Is the difference here between a better forecaster and an Oracle? The Oracle would be defined as someone who isn't refining the odds calculation but actually saying what will happen. If you know for certain the 1% risk you home won't burn down next year is actually 0%, you can cancel the fire insurance you have even if it only costs you $1.
Oracles are different from refining probability estimates in the sense that they are probably near supernatural. If they are just better oddsmakers, well maybe no big deal? An oracle knows the outcome of the coin flip, she doesn't actually change the 50-50 odds of it. If oracles are possible, then they are not simply probability but something else.
"To be fair, prediction markets are something of a different beast, but still nevertheless closely aligned with the discipline of superforecasting."
Well to be fair prediction markets seem perhaps a bit too open to Black Swans. At this moment, 2025 has a 3% chance Jesus Christ will come back according to at least one such market (https://polymarket.com/event/will-jesus-christ-return-in-2025). I personally think Jordan Peterson, after his latest 'debate' stunt, has a 15% chance of declaring himself Christ in 2025 so I'm going to have to think about how I can hedge these two against each other.
But here's an idea:
Let's take some AI's and have them back trade prediction markets. By that I mean have them pretend to buy and sell contracts using only information that was available at past periods of time. This process can be repeated over and over again even though we have a finite amount of information and a finite amount of past. Still the idea would be to build wickedly good AI driven predictors. Note you don't need historical prediction market prices. You can have AI's trade against each other over the outcome of, say, the Civil War by just reading old newspaper accounts each day.

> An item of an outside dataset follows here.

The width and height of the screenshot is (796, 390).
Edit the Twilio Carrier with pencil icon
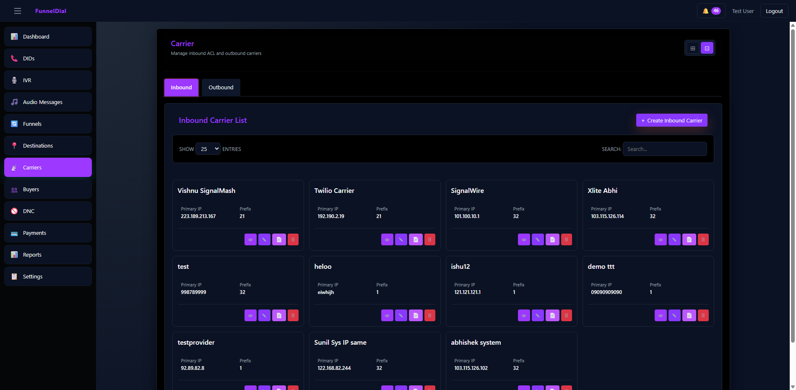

Now here's the Black Swan angle. Once the agents get very good, let them essentially keep a trader's diary. The purpose is to articulate what is behind their strategy.
Here's what we'd be looking for. Agents that short the stock market before 9/11 because they are picking up patterns of over brought stocks would be the first type of superforecaster you are concerned about. Those that are just really good at refining predictions based on 'normal data' when it is probably the Black Swans that are more important. But suppose you got an AI that, say, shorts the market before 9/11 because it has a hunch something like major is going to happen. Remember these trades happen in a 'holodeck' where the AIs are only allowed to process information that was available from time periods in the past. If you had an AI that picked up on big bad things like 9/11, Trump's election, or the release of Rise of Skywalker from backdated information, you'd have something interesting if it could do it consistently.
If we did this a lot, like a few billion times at least, we will have AIs that predict Black Swans correctly for the simple reason out of billions you'll have a few that will predict a 9/11 for literally every day that happens so just like a lucky managed mutual fund, some will seem to predict things they shouldn't be able to predict. The question is can we reliably find an oracle, an AI that has found a system that predicts known Black Swans more reliably than the laws of chance would admit? If we do I'd say that would raise even more profound questions than the risks of over trusting superforecasters.